„Jungs fürchten um ihr Ansehen“

Jungen sollten mehr Frauenberufe wählen, fordert Girls’-Day-Koordinatorin Rieken

INGRID RIEKEN, 54, organisiert den „Zukunftstag für Mädchen und Jungen“ in Niedersachsen.

taz: Heute findet der siebte Girls’ Day statt, der Schülerinnen für Männerberufe begeistern soll. Sie veranstalten seit 2006 in Niedersachsen parallel einen „Zukunftstag für Mädchen und Jungen“. Brauchen wir auch einen „Boys’ Day“?

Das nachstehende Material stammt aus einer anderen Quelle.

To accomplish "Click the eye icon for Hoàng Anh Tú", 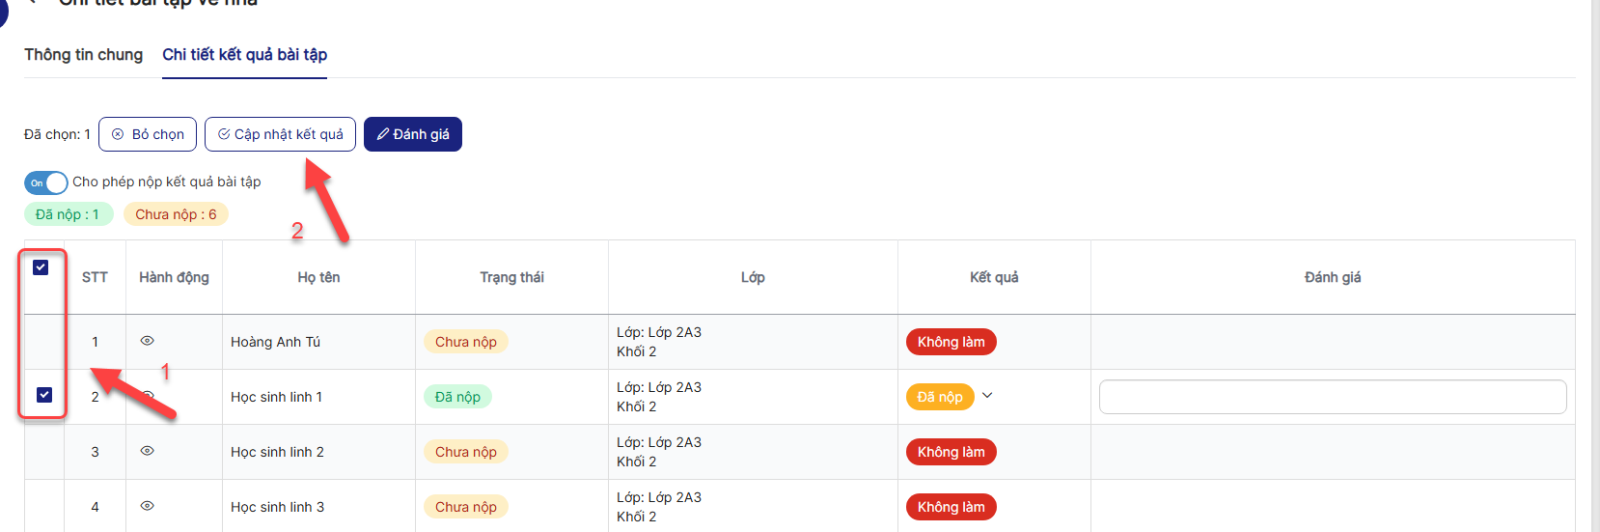I will click(x=147, y=341).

Ingrid Rieken: Auch die Jungen sollen an die sogenannten Frauenberufe herangeführt werden. Unser Ziel ist es, die sozialen und kommunikativen Kompetenzen der Jungen zu erweitern. Beim Zukunftstag achten wir deshalb darauf, dass die Jungen wirklich in typische Frauenberufe, etwa im Bereich Pflege und Erziehung, gehen.

Warum sind dort bisher so wenige Männer zu finden?

Da spielen Männlichkeitsbilder eine entscheidende Rolle. Man fürchtet um sein soziales Ansehen und seinen Status. Als Arzthelfer oder Sekretär entspricht man eben nicht dem männlichen Rollenbild. Viele Männer sehen sich immer noch als potenzielle Alleinernährer ihrer Familie – und sogenannte Frauenberufe sind nun mal oft sehr viel schlechter bezahlt.

Wie kann man diese Berufe für Jungen attraktiver machen?

Wenn erst mal mehr Männer in diesen Berufen beschäftigt sind, könnte sich auch das Bild davon verändern. In der Geschichte haben sich schon viele Berufe vom Frauen- zum Männerberuf und umgekehrt gewandelt. Schriftsetzer und Sekretär waren früher eindeutig Männerberufe. Heute hat sich das komplett verändert.

Warum ist es denn überhaupt notwendig, dass sich mehr Männer für einen Frauenberuf entscheiden?

Ich glaube, dass viele Männer ihre Fähigkeiten nur begrenzt ausleben können, wenn sie sich nur auf männliche Berufe konzentrieren. Außerdem wird man im pflegerischen und erzieherischen Bereich in Zukunft ohne männliche Fachkräfte nicht mehr auskommen.

Gibt es für die Jungen ein ähnlich großes Angebot wie für Mädchen?

Ja, aber für Jungen haben wir nicht den gleichen Service wie mit der Aktionslandkarte auf der Girls’-Day-Website für Mädchen. Bei der Suche nach Betrieben sind die Jungen noch viel mehr auf sich gestellt. Auf unsere Homepage haben wir ein paar Angebote gestellt, aber vermitteln können wir nicht. Das muss sich erst noch herumsprechen.

Rund 7.500 Unternehmen beteiligen sich heute am bundesweiten „Girls’ Day“. Dabei sollen Mädchen ermuntert werden, in technische und handwerkliche Berufe hineinzuschnuppern. Nach Angaben der Koordinierungsstelle in Bielefeld gibt es in diesem Jahr rund 137.000 Plätze für die eintägige Hospitanz und damit so viele wie noch nie zuvor. Am beliebtesten seien Polizei, Bundeswehr und Universitäten. Der „Girls’ Day“ richtet sich an Schülerinnen der fünften bis zehnten Klassen. In Niedersachsen können beim „Zukunftstag für Jungen und Mädchen“ außerdem auch die Jungen in traditionelle Frauenberufe hineinschnuppern.DPA, TAZ

Was muss an den Schulen passieren, damit sich mehr Jungen für Frauenberufe begeistern?

Die Berufsberatungen an den Schulen müssen stärkeres Augenmerk auf die Themen „Lebensplanung“ und „Rollenbilder im Beruf“ legen. Außerdem benötigen wir mehr männliche Grundschullehrer – die Jungen brauchen männliche Vorbilder.